What Honda Actually Canceled

Earlier this year, Honda pulled the plug on its biggest North American EV bets. That included the wild-looking 0 Saloon, the 0 SUV, and even Acura’s planned RSX revival. Cool ideas, all gone, along with billions in investment. The Acura RSX hurt the most, since it was only a few months away from starting production. This one was basically fully developed, and Acura still decided to pull the plug and write off the billions of dollars in sunk costs.

The numbers behind the retreat are staggering. Honda announced it’s taking a $15 billion charge related to EV development and killing the next three electric vehicles it had planned for the United States. According to Nikkei Asia, Honda may owe suppliers up to $10 billion due to canceled EV projects, plus additional losses from halted development, with total EV-related losses potentially reaching 2.5 trillion yen by 2027.

A Showroom On Cruise Control

With the cancellations, Honda’s U.S. showrooms are effectively frozen in place. Reports say Honda won’t launch any big new models in the US this year, and maybe not next year either. The next new model for the US is a refreshed CR-V expected in 2027, but it looks like a minor update rather than a full redesign. That means Honda will rely on its current lineup, Civic, CR-V, and Accord, with little new to offer in a crowded market.

The Prologue, Honda’s GM-built electric SUV, doesn’t fill the void either. The company is already winding down the Prologue and will have almost nothing to replace it, since the Prologue was mostly General Motors underneath, and the 0 Saloon and 0 SUV were meant to be Honda’s first real push into the North American EV market.

What It Means For Buyers

If you’re shopping for a Honda right now, the news isn’t all bad. The current CR-V, Civic, Accord, and Pilot are all recent designs, and Honda’s hybrid tech is some of the best in the business. In fact, Honda has the most popular hybrid in America with the CR-V and plenty of popular hybrid versions of other models.

Walk into your local Honda dealership today and you’ll see familiar faces rather than flashy new metal, which actually plays in your favor. Pricing pressure is another story. In the US, Honda is already offering bigger incentives than some rivals to keep cars moving. If newer competitors arrive while Honda’s lineup stays largely unchanged, those discounts may have to climb even higher. Translation: negotiating room should only grow through 2026.

Dealers Feel The Squeeze

For retailers, a thin product pipeline is tougher to stomach. New sheet metal drives traffic, and without it, showrooms lean harder on trim refreshes and promotional pricing to keep customers interested. Acura stores are especially exposed after losing the RSX, a vehicle dealers had been counting on to fill a gap under the Integra.
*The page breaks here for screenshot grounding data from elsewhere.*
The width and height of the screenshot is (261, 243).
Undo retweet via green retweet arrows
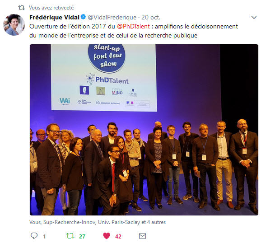click(x=70, y=236)
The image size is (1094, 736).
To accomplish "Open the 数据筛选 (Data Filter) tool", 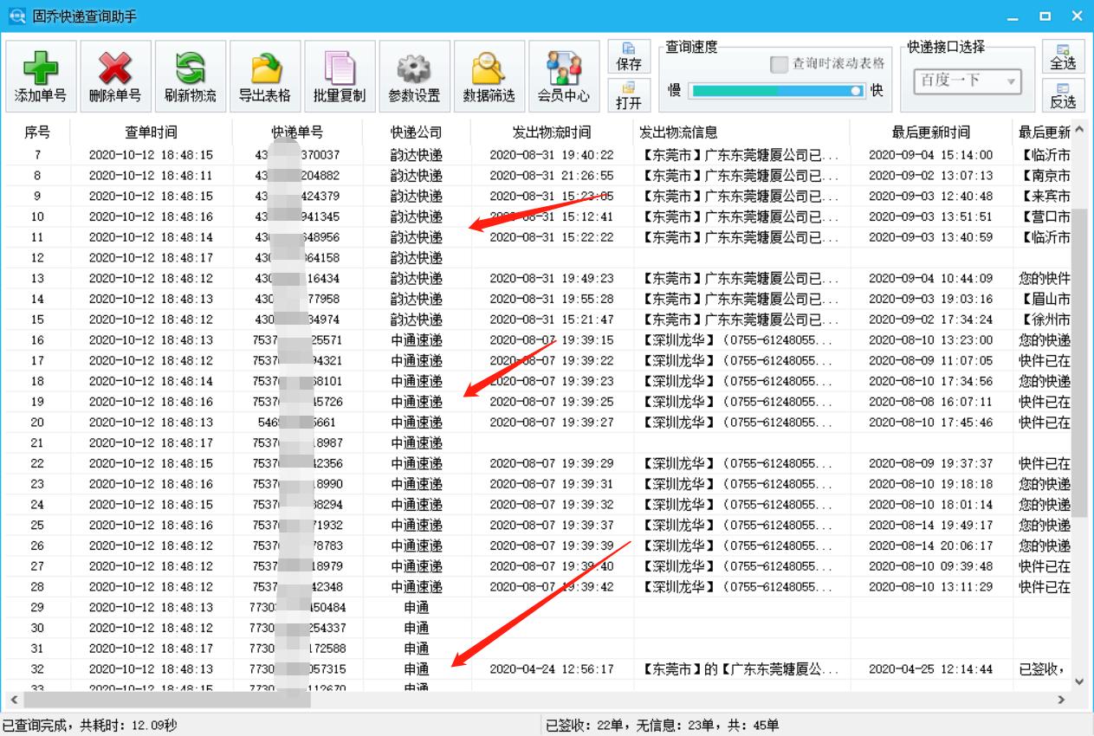I will coord(487,75).
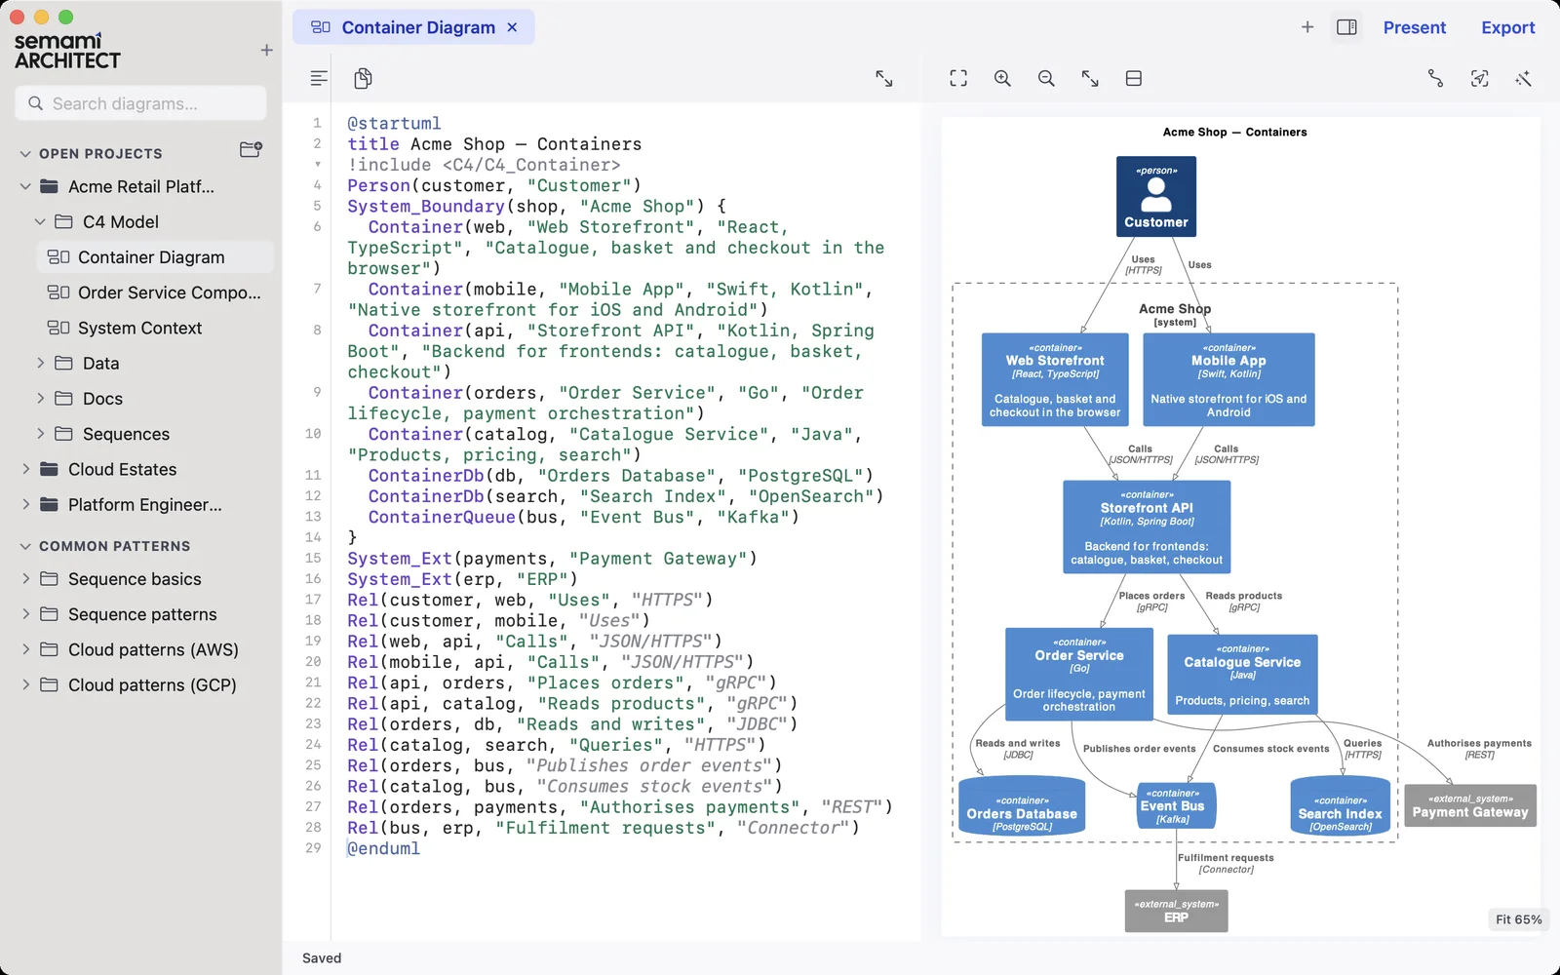
Task: Toggle the split layout icon in preview toolbar
Action: (1134, 78)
Honda’s response is to double down on hybrids. The company said it will channel its electrification resources into hybrids. A new hybrid powertrain and automated driving system are in development for rollout after 2027, and in North America, Honda will expand its local procurement ratio of components and vehicles for this upcoming hybrid lineup. There’s also chatter about teaming up with another Japanese giant. Honda insists it’s stabilizing things and focusing on hybrids while reorganizing development to speed things up, and there’s even talk of potential collaboration with Nissan in North America.

Structural Cracks Beneath The Surface

Even before the EV retreat, Honda had a speed problem. The company faces bigger structural issues. Its development process is slower than rivals like Toyota, partly because it doesn’t share parts as efficiently. That helps explain why a single delayed crossover can ripple across the entire lineup, and why the 2027 CR-V timing matters so much.

How To Play The Quiet Stretch

For shoppers, the next 18 months look like a patient buyer’s market. Expect aggressive financing, healthy hybrid inventory, and solid trade-in values on the Civic and CR-V as Honda protects market share. For dealers, the path forward means leaning into service, hybrid conversions, and loyalty programs while waiting for the 2027 CR-V to reset the clock. Honda isn’t going anywhere. It’s just idling in the driveway for a minute.